**Aufgaben**
(a) Entscheide für jede der folgenden Aussagen, ob sie mit der Filmkritik übereinstimmt. Antworte jeweils mit Ja oder Nein und zitiere dazu wörtlich die entscheidenden Worte der Filmkritik: (i) Der Ton des Films ist typisch für Bergman. (ii) Die Kamera hält Abstand zu den Figuren. (iii) Der Film ist eine Komödie.
(b) Nimm die Filmkritik zu Fabian Stumms Beziehungsdrama nach ihrem letzten Satz wieder auf und schreibe sie weiter.

------ Textauszug ------

Es ist ein Stoff, wie ihn Ingmar Bergman geliebt hätte: Untreue, Seelenqualen, Auseinandersetzung mit dem Tod. Aber der Ton von Fabian Stumms Beziehungsdrama ist keineswegs Bergman-typisch. Er ist wunderbar leicht und beiläufig, gespickt mit einem sehr leisen und subtilen Humor. Das macht den Film noch nicht zu einer Komödie, aber zu einer sensiblen Studie der Zwischentöne im menschlichen Zusammenleben. Dabei hält die beobachtende Kamera (Michael Bennett) eine gewisse Distanz zu den Figuren. Aufs augenzwinkernde Beobachten und Registrieren kommt es dem Film mehr an als aufs Festklammern an den teils heftigen Emotionen. Identifikationsangebote machen hier alle Charaktere, keiner ist per se gut oder böse. Es geht in den ruhigen, aufgeräumten Bildern um das Ungesagte und nicht zu Fassende: um das, was erst noch zu klären sein wird. Es wird gewisse Erfahrungen brauchen, um aus dem Nebel der Ambivalenzen wieder herauszufinden und die Beziehungen auf eine neue Stufe zu heben. Der Film begleitet seine Figuren dabei, jede mit derselben Wärme und Fürsorge.

------ Bereitgestellte Daten ------

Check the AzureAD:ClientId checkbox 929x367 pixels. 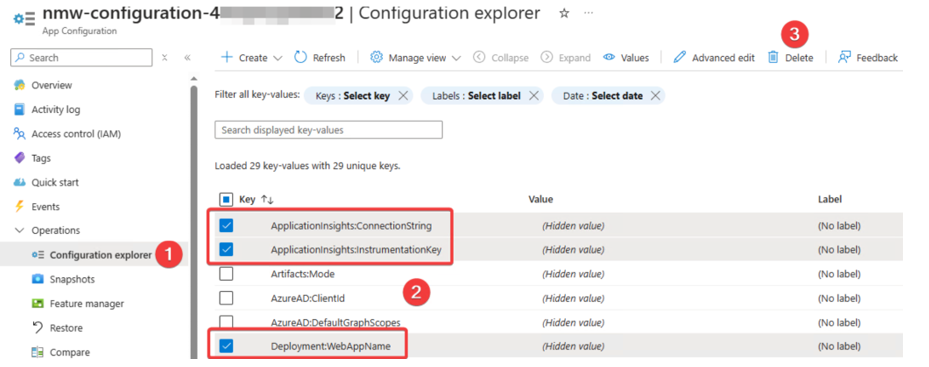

------

**Endgültige Antworten**
(a)
(i) Nein: „Aber der Ton von Fabian Stumms Beziehungsdrama ist keineswegs Bergman-typisch.“
(ii) Ja: „Dabei hält die beobachtende Kamera (Michael Bennett) eine gewisse Distanz zu den Figuren.“
(iii) Nein: „Das macht den Film noch nicht zu einer Komödie“

(b)
Es mag leicht abwertend klingen, wenn man einem Schauspieler auf dem Regiestuhl bescheinigt, er habe einen tollen Schauspielerfilm gedreht. Aber das soll es nicht. Fabian Stumm macht in seinem Erstling etwas sehr Richtiges. Er konzentriert sich darauf, was er besonders gut kann, nämlich seine Darsteller in den Mittelpunkt zu rücken. In einem Interview erzählt er, er habe die Rollen auf die Schauspieler hin entwickelt und beim Schreiben bereits deren Stimmen im Ohr gehabt. Jeder der durchweg nuanciert agierenden Darsteller bekommt dadurch einen Freiraum, wie er ihn sonst vielleicht nur beim Theater genießt.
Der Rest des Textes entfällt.